[BEGIN The input]

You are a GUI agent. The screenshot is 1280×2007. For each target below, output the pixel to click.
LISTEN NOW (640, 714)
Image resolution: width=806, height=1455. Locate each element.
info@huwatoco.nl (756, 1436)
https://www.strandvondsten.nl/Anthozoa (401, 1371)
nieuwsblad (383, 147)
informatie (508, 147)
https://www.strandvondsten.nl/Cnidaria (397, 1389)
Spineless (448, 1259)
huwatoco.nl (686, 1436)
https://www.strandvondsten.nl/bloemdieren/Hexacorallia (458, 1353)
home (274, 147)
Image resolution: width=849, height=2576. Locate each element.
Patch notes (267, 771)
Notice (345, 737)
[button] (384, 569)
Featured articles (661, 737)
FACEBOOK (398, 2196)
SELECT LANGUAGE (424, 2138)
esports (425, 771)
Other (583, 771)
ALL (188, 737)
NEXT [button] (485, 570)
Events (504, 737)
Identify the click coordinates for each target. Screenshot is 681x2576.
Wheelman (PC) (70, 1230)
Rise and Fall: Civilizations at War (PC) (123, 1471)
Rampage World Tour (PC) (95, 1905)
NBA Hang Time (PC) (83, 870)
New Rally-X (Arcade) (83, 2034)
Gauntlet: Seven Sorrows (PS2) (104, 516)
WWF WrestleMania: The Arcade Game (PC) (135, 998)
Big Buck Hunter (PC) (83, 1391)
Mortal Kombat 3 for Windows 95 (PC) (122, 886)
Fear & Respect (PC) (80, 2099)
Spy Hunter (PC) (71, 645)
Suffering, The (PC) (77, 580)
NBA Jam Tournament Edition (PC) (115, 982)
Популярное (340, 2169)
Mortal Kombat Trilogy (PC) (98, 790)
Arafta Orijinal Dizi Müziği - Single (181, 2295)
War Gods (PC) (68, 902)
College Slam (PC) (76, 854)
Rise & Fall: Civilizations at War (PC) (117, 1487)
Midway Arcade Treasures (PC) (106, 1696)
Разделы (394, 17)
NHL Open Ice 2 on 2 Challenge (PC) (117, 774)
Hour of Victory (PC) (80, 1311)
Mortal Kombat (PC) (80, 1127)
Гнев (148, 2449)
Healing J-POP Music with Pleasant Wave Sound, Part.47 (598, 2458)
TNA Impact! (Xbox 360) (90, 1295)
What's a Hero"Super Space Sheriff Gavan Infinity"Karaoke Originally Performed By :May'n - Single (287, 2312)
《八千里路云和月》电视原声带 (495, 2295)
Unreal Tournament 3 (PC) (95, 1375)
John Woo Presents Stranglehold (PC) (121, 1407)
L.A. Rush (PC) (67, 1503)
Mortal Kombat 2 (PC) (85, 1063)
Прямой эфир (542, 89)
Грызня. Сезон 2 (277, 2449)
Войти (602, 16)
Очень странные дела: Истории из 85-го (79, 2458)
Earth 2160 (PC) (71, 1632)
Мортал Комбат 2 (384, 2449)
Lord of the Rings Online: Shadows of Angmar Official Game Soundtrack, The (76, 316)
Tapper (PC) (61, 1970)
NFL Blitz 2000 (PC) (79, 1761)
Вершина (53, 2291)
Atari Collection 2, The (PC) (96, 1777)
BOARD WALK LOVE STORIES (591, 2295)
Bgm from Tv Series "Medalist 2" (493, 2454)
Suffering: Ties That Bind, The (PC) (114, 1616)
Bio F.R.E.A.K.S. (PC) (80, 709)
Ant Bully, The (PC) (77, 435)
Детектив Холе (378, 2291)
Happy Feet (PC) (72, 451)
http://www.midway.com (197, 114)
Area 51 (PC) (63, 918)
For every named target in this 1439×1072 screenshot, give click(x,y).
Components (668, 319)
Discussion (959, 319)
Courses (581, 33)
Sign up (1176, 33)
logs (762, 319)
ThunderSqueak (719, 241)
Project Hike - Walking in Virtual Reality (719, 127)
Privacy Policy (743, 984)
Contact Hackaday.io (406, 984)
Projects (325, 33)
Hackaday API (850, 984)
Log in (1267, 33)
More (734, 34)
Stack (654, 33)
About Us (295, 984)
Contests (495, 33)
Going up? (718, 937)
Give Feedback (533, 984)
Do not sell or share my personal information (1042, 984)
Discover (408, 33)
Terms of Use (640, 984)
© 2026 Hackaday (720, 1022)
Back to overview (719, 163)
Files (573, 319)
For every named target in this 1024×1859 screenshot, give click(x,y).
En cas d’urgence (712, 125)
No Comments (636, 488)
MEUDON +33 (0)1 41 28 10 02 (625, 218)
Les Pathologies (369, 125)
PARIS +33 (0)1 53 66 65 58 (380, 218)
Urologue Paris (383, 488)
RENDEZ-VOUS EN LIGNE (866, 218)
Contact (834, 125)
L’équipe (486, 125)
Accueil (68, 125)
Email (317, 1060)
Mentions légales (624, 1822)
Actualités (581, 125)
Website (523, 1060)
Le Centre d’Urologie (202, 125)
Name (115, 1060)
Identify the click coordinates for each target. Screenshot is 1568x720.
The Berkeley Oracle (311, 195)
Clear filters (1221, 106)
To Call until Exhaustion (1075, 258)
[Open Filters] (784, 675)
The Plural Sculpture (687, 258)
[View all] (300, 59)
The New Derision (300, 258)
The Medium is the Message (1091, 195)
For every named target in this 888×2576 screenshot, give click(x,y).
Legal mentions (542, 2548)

[END The input]

▸ Task prompt:
Return every row above that contains the word "Tournament".

▸ Exercise output:
NBA Jam Tournament Edition (PC) (115, 982)
Unreal Tournament 3 (PC) (95, 1375)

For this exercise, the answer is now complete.